嗚咽を抑え、絞り出すように言葉を発する。
「千冬とここに来たかった」
「俺、アイツがなに考えてんのかわかんないんだ」
「いつもムスッとしてるし。腹の底から笑ってるのなんて見たことねぇ」
「なんで俺の面倒見てくれたのかもよくわからない」
「お前が言い残したとしてもそこまでするか?普通」
「でもアイツは俺を信じてくれたんだ」
「………」
「俺、最後まで千冬とお前の話できなかった」
「千冬も俺もお前の話は出さなかったけど、千冬は毎朝毎晩、お前の写真に手合わせてんだぜ。お前知ってた?」
「それ見てちょっと安心したんだ。この先ずっとお前のこと話せないのかと思ってた。でも千冬のことだから絶対に話したくないなら、写真なんて目につくとこに置かないで上手くやると思うんだ」
「だからいつかお前の話できると思って安心した」
「俺がしちまったことにも、千冬の過去にも、千冬の本心にも、全部と向き合いたかった」
「お前の話はしなかったけどお前のおかげで俺たちは一緒にトーマン取り戻すって道に進めたんだよ」
「だからアイツとここに来たかった。お前の話ができるようになりたかった」
「もうそれも叶わない」
「俺どうすればいいんだよ、場地」
目の前の石に問うも返事は無い。冷たい風が落ち葉を鳴らすばかりである。
空は未だ厚い雲で覆われている。まだ日が沈む前だというのに薄暗い。色褪せた風景だ。墓地にはひとけも無く、鳥の鳴き声さえもしない。墓標が風を切る音、木々が揺すられ落ち葉が擦れる音。そこにかすかに男の啜り泣く声がある。

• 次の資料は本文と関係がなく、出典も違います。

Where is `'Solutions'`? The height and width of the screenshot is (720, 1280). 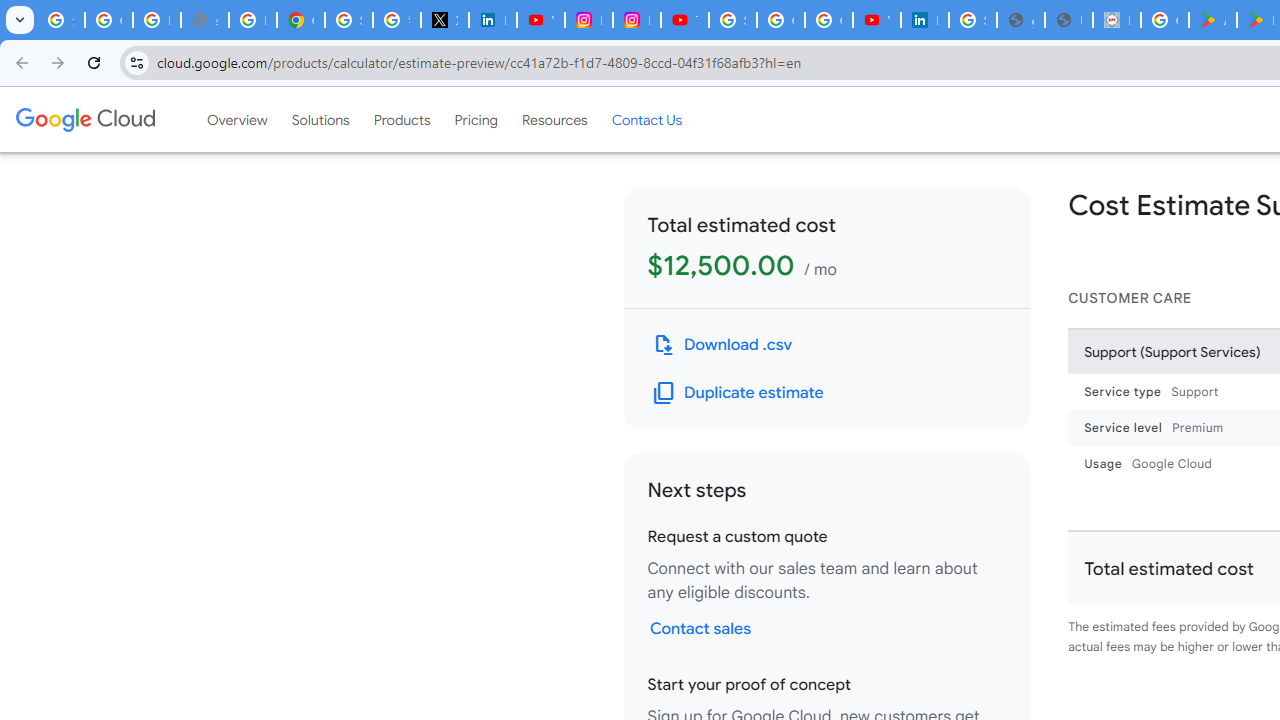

突如、風が止んだ。世界が静かになった。それまで絶え間なく鳴っていた風鳴りが止んだ。肩を震わせていた男が顔を上げる。向かい合った墓の向こうの空を見た。目を見開いた。
光が見えた。
黄金色の光が、厚い雲の切れ間から漏れ出で、まっすぐに地上に射し込んでいた。灰色の景色にのびた一筋の黄金。泣き腫らした目と頭に沁みるような光。けれどそんな痛みも忘れてしまう景色だった。
呼吸を忘れていた男は息を飲み、そして深く息をした。張り付いていた髪を取り払い、顔を服の袖で拭う。また風が出てきたが、熱い頬にその冷たさは心地よい。
「また来る」
短く言い残して男は寒空をあとにした。